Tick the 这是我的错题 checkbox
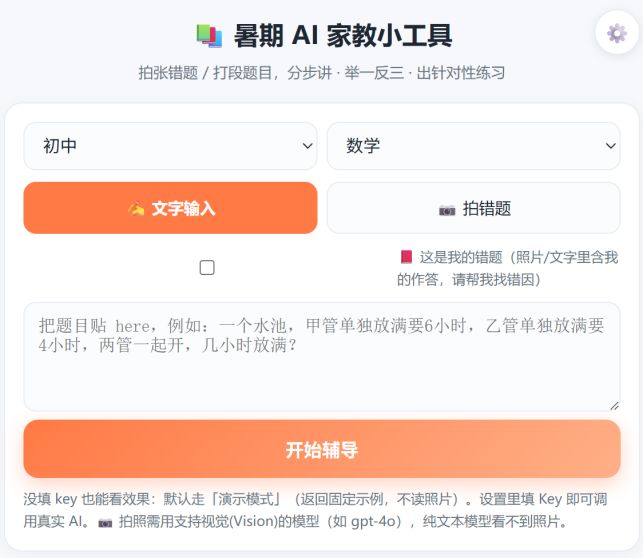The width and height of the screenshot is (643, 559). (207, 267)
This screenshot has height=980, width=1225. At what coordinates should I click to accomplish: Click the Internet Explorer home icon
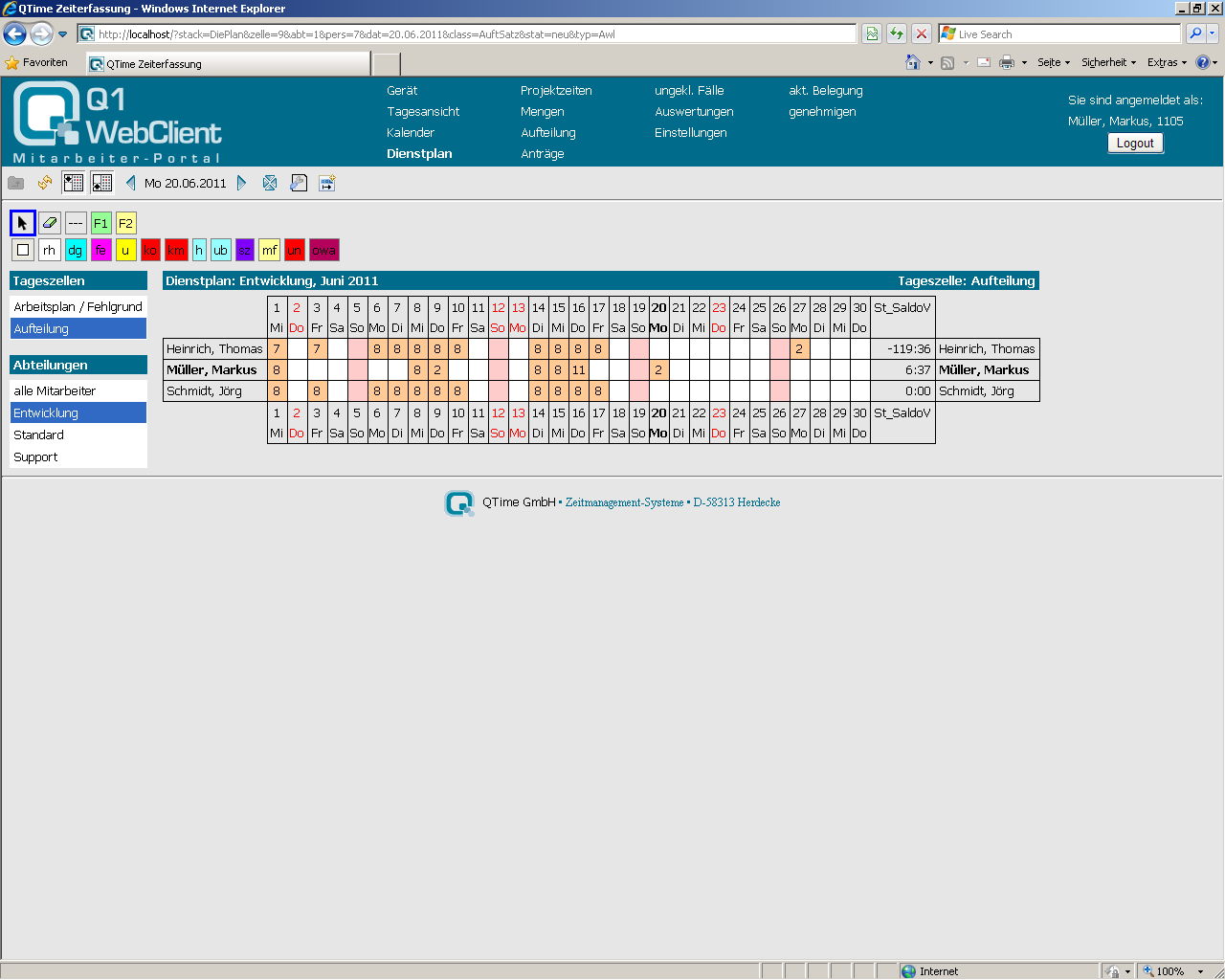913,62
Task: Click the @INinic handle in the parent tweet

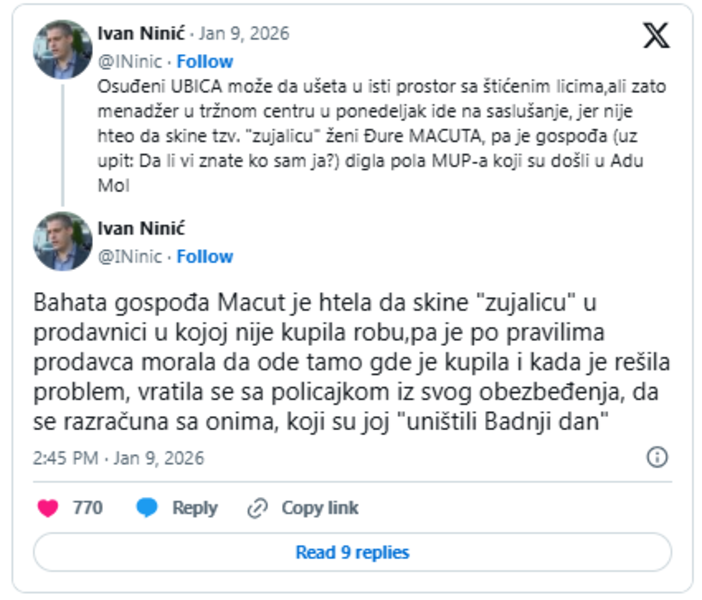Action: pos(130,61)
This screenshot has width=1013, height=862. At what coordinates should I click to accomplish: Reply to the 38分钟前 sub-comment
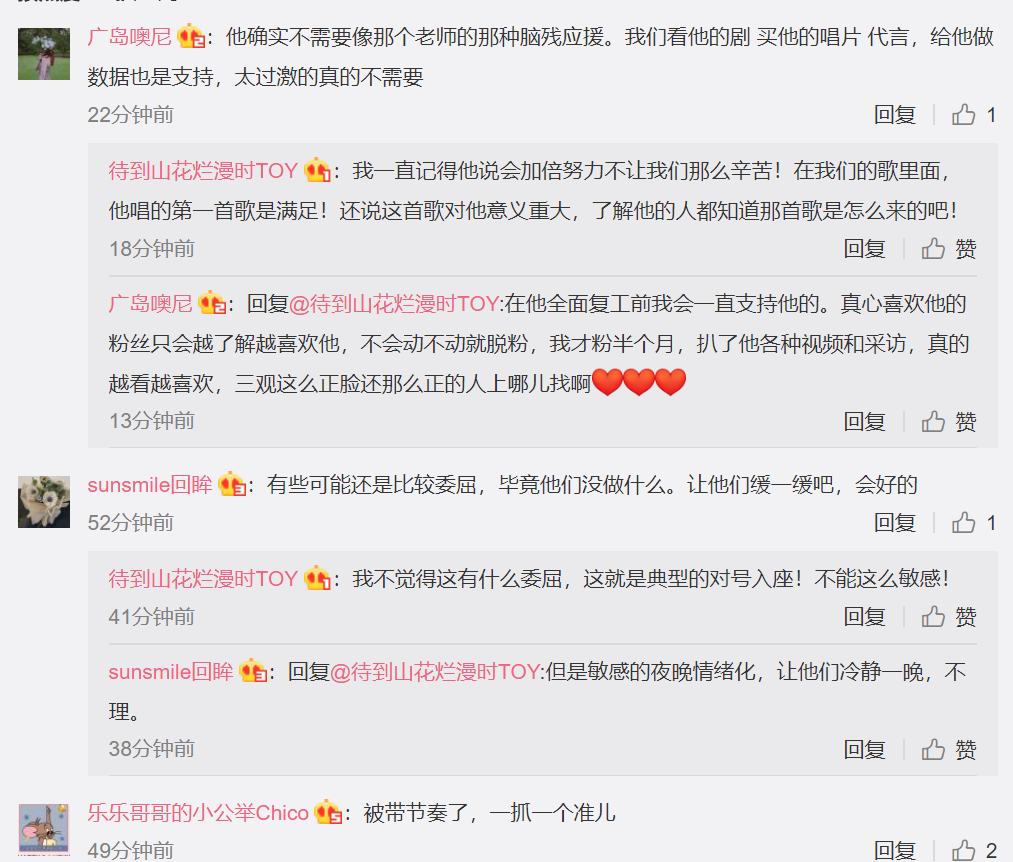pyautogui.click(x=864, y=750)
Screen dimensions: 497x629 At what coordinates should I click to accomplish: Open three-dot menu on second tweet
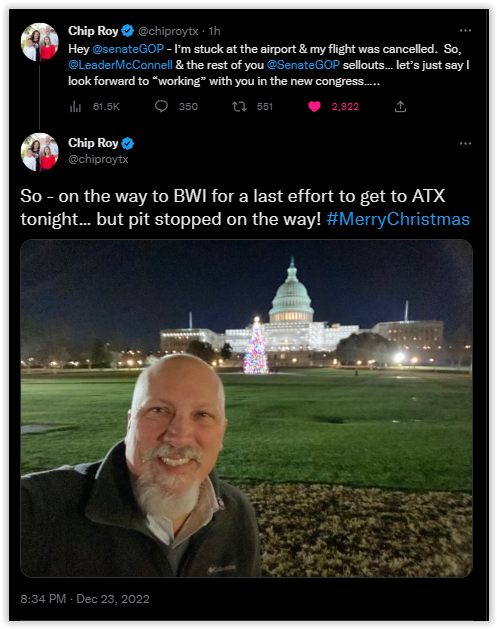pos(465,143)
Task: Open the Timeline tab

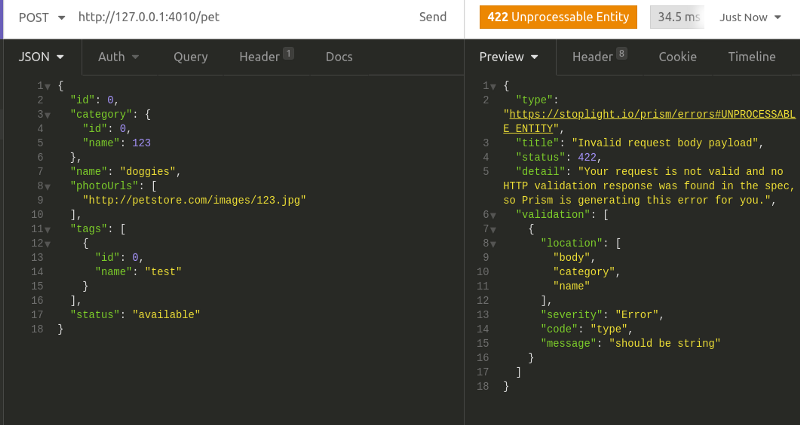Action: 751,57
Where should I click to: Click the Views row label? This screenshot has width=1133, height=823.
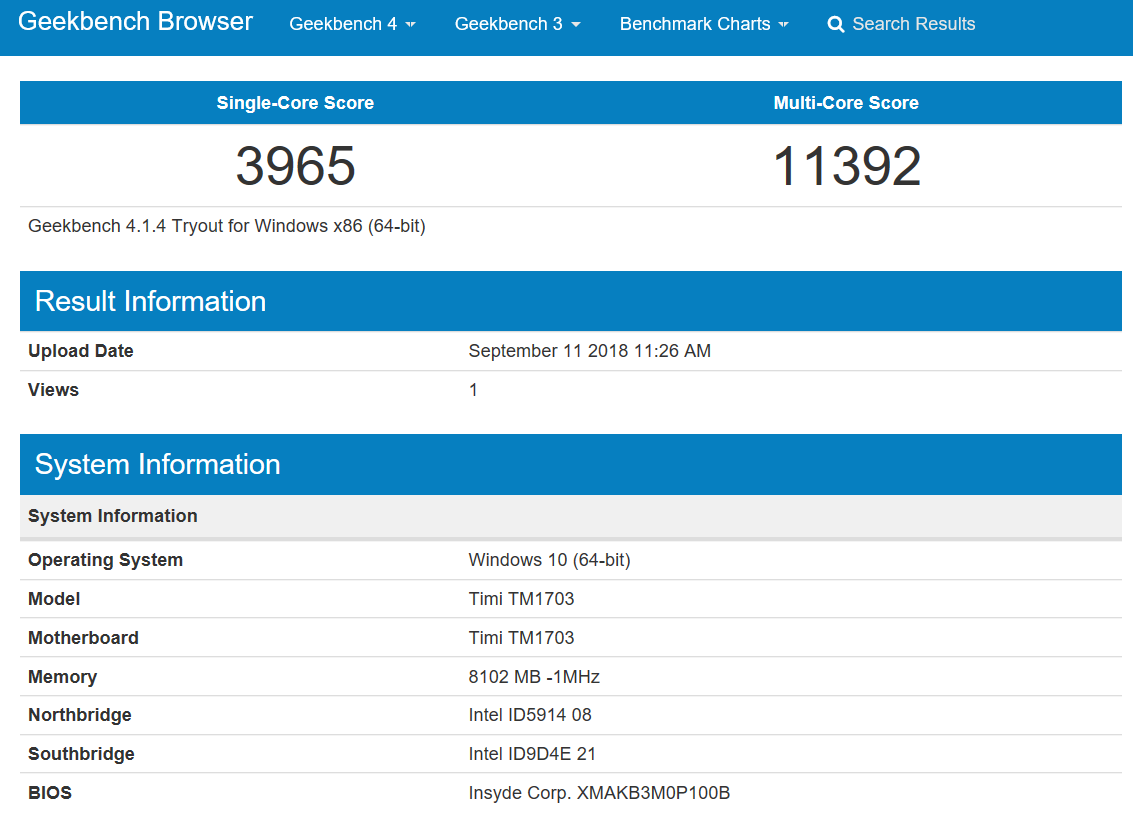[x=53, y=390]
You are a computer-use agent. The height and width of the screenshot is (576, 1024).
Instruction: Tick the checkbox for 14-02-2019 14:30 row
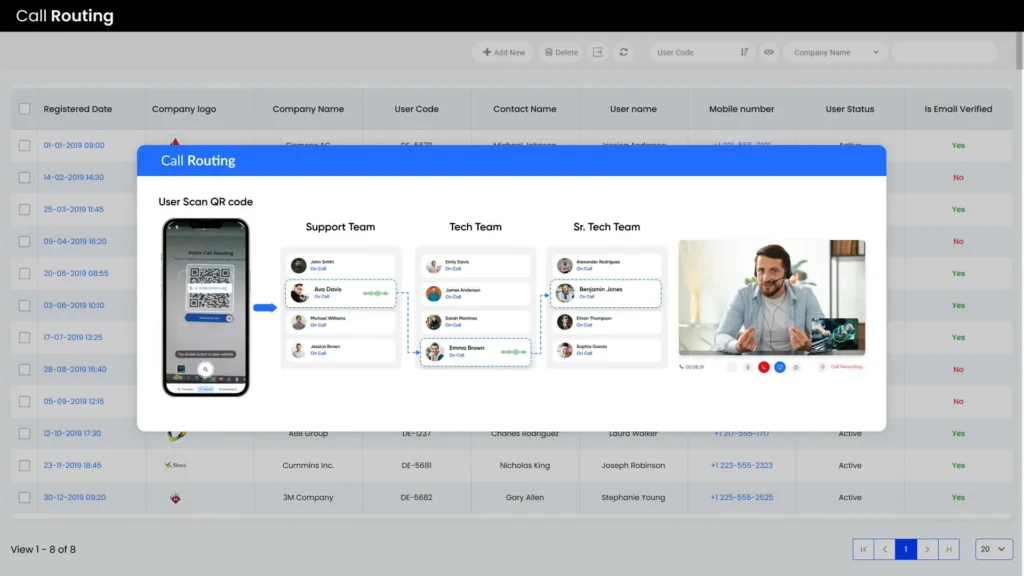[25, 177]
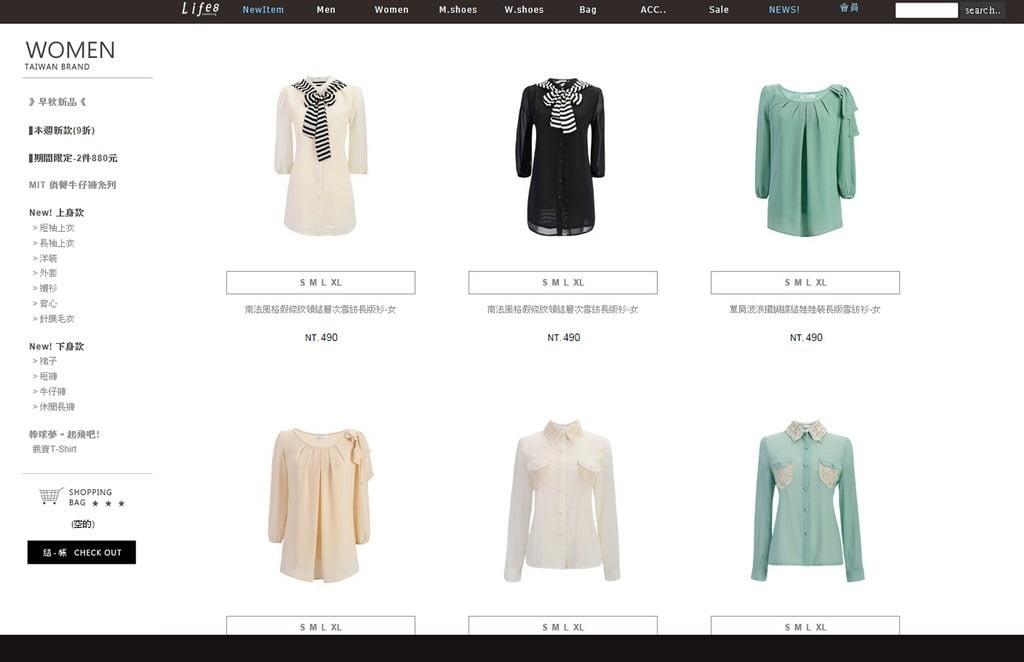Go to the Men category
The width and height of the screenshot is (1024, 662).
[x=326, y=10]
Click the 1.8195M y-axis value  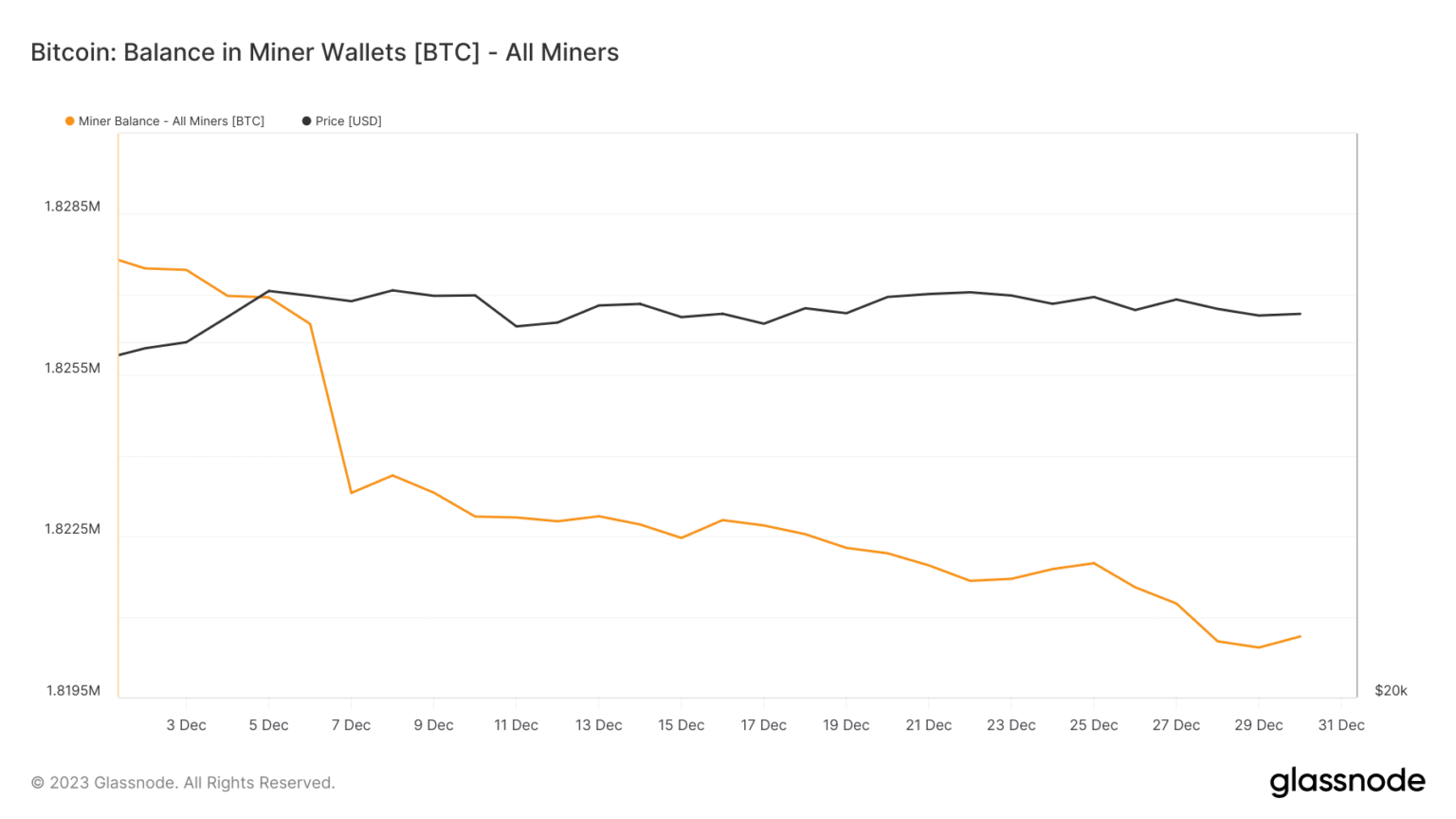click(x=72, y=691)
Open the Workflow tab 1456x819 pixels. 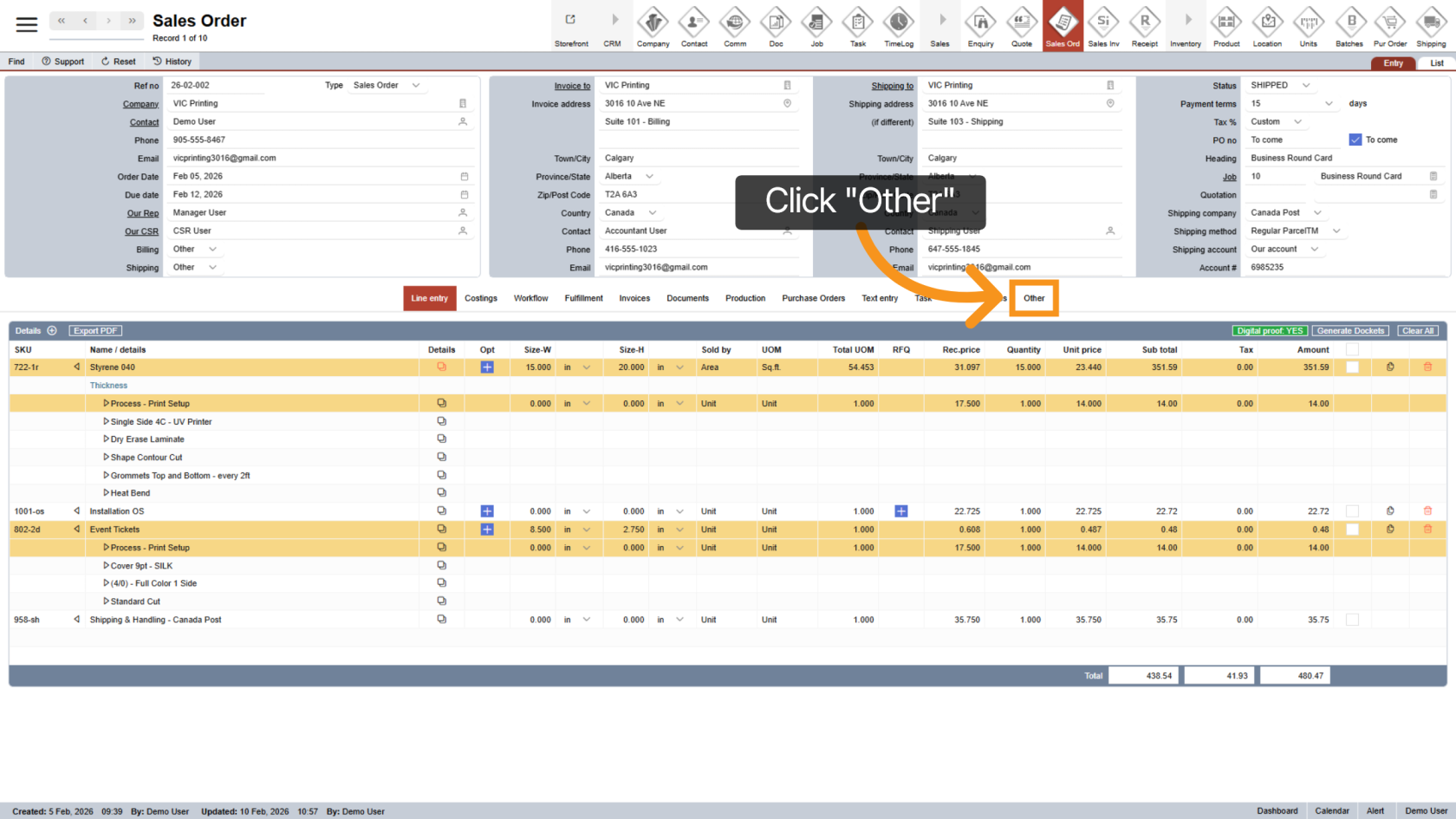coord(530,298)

################

**PROBLEM TO WORK ON:**
Reproduce the data from its first line through the line containing "Action: 751,57", leaving out the pictures.

**RESULT FOR THIS TASK:**
Tick the 这是我的错题 checkbox
The width and height of the screenshot is (643, 559). (207, 267)
This screenshot has height=980, width=1225. At what coordinates should I click to accomplish: Click the Internet Explorer home icon
913,62
Task: Click the @INinic handle in the parent tweet

Action: pos(130,61)
This screenshot has width=1013, height=862. At what coordinates should I click to accomplish: Reply to the 38分钟前 sub-comment
pyautogui.click(x=864, y=750)
Screen dimensions: 497x629 At what coordinates should I click to accomplish: Open three-dot menu on second tweet
pos(465,143)
Task: Open the Timeline tab

Action: 751,57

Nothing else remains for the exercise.